14 Mayıs 2018 10:11
Son Güncellenme Tarihi: 14 Mayıs 2018 13:41

Dink cinayeti davasında sanık jandarmalar hiçbir şey hatırlamıyormuş

Hrant Dink suikastına dair kamu görevlilerinin yargılandığı davanın 72. duruşmasında dönemin İstanbul İl Jandarma görevlilerinin sorgusu yapıldı.

Fotoğraf: Cansu Pişkin/EVRENSEL

Paylaş

Cansu PİŞKİN
İstanbul 

Agos Gazetesi Genel Yayın Yönetmeni Hrant Dink’in öldürülmesine ilişkin kamu görevlilerinin yargılandığı davanın 72. duruşmasında geçtiğimiz celse savunmalarını tamamlayan dönemin İstanbul İl Jandarma görevlilerinin sorgularına geçildi. Dönemin jandarma istihbarat görevlisi 4 sanık da sorgularında, aradan geçen zaman sebebiyle hiçbir ayrıntıyı hatırlamadıklarını iddia etti. Dink Ailesi avukatlarından Bahri Belen, sanıkların meslekleri ve istihbaratta çalışıyor olmaları nedeniyle “hatırlamıyorum” beyanlarının samimiyetsiz olduğunu söyledi. 

Hrant Dink’in öldürülmesinde sorumluluğu bulunan Emniyet, İstihbarat ve jandarma görevlilerinin yargılandığı davanın 72’inci duruşması Çağlayan’daki İstanbul 14. Ağır Ceza Mahkemesi’nde görüldü. Duruşmada bir kısım tutuklu ve tutuksuz sanık ile avukatlar hazır bulundu.

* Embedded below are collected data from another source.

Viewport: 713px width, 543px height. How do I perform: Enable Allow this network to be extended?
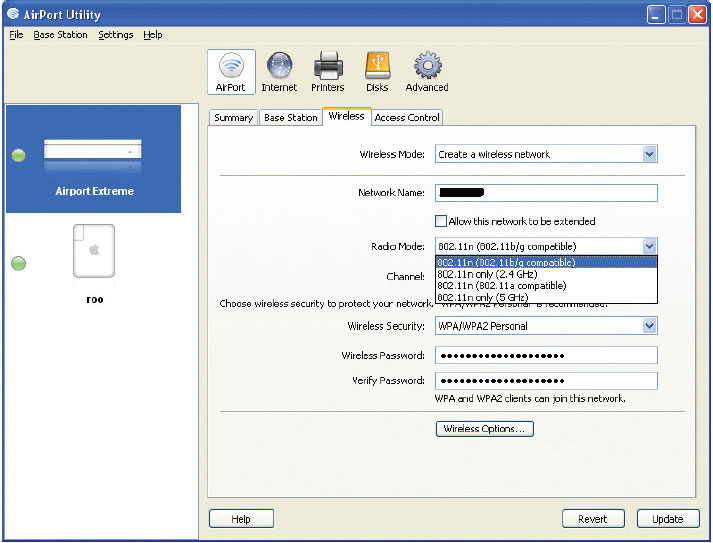click(x=441, y=221)
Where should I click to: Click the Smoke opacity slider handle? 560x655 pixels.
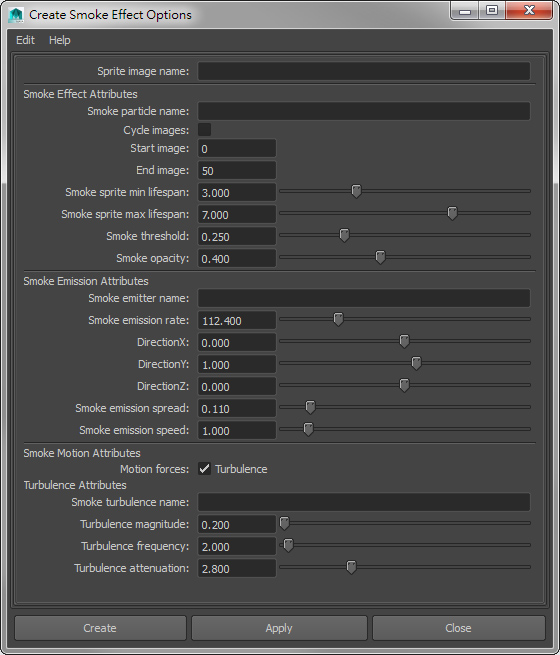tap(380, 257)
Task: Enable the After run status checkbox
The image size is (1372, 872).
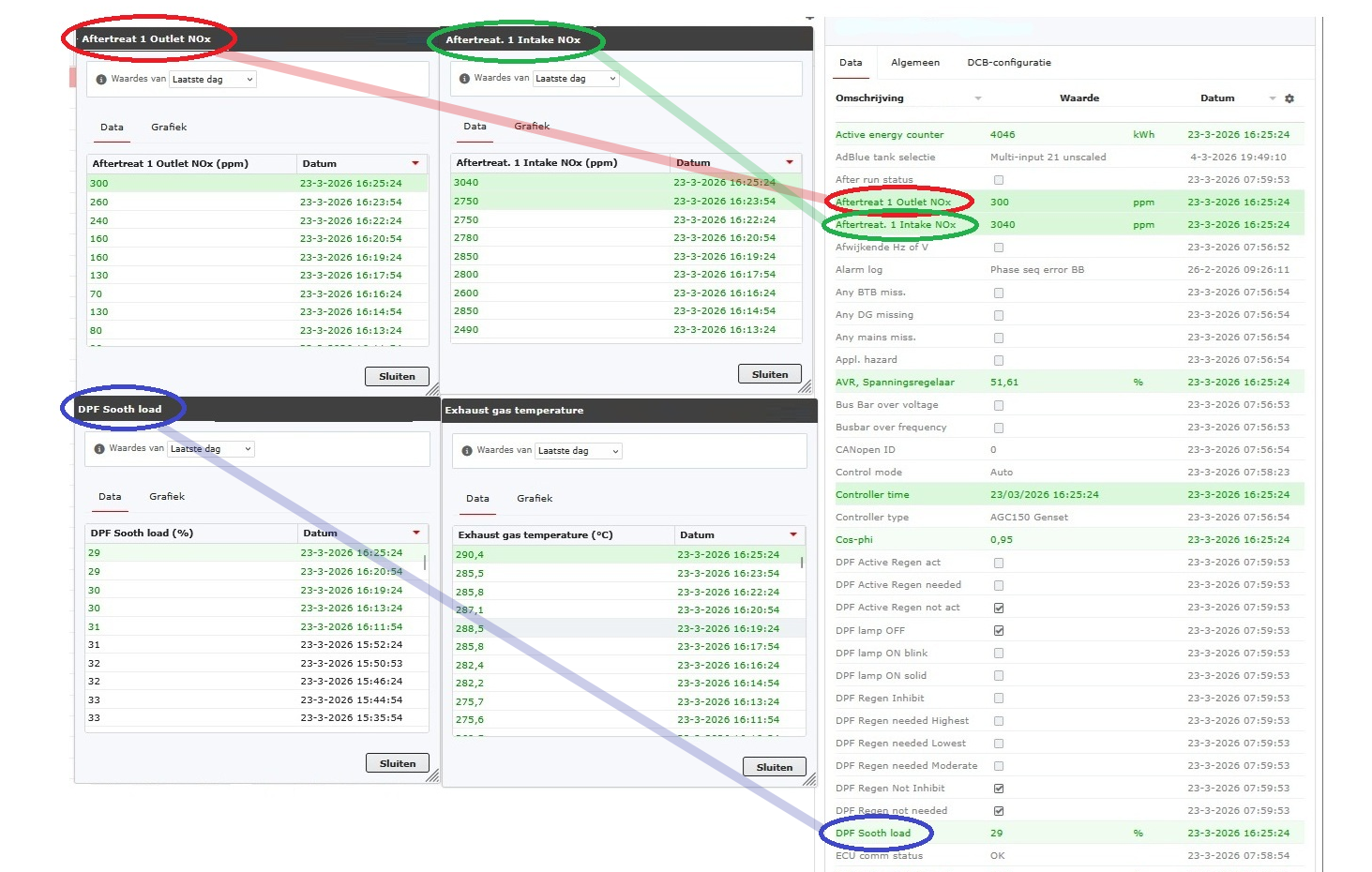Action: click(x=999, y=180)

BAKIRCIOĞLU, ATEŞ’E ÇELİŞKİLİ İFADELERİNİ SORDU

Dink Ailesi avukatlarından Hakan Bakırcıoğlu, geçtiğimiz celse savunmasını tamamlayan dönemin İstanbul Jandarma İstihbarat görevlisi Şeref Ateş’e sorular yöneltti. Avukat Bakırcıoğlu, Ateş’e daha önce Emniyet, Sulh Ceza Hakimliği ve mahkemedeki sorgusunda verdiği çelişkili ifadeleri sordu. Bakırcıoğlu Ateş’e, “Emniyet ifadenizde Okan Şimşek ile telefon görüşmelerinizin tespit edildiği söylenmiş. Siz de Okan Şimşek ile görüşmeyi hatırlamadığınızı ancak Dink’in vurulmasını haber vermiş olabileceğini söylemişsiniz. Sulh Ceza Hakimliği sorgunuzda da Dink’in öldürüldüğünü televizyondan duyduğunuzu ve Emniyet’te verdiğiniz ifadeyi değiştirmek istediğinizi söylemişsiniz. 7 temmuz 2017’deki mahkemede verdiğiniz ifadenizde ise Emniyet’teki ile aynı şeyi söylemişsiniz.” dedi. Sanık Ateş, Emniyet ifadesinin doğru olduğunu Sulh Ceza Hakimliği sorgusunda kafasının karıştığını ifade ederek “Unutkanlık var bazı şeyleri net olarak hatırlamıyorum. Emekli olduktan sonra gözaltına alındık ne olup olmadığını bilmeden gözaltına alındık. Sonra baktık iş ciddi. O esnada Bakırköy’deki iş yerimi bile hatırlamadım. Son beyanlarım doğru. Olayın üzerinden uzun zaman geçmiş Dink cinayetini olay günü saat 16.00’da Okan Şimşek’in telefonuyla duydum. Gazetesinin ve Dink’in ismini ilk kez o telefonda duydum. 10 yıl sonra karşıma o gün ne yaptın diye sorular çıkıyor” cevabı verdi. 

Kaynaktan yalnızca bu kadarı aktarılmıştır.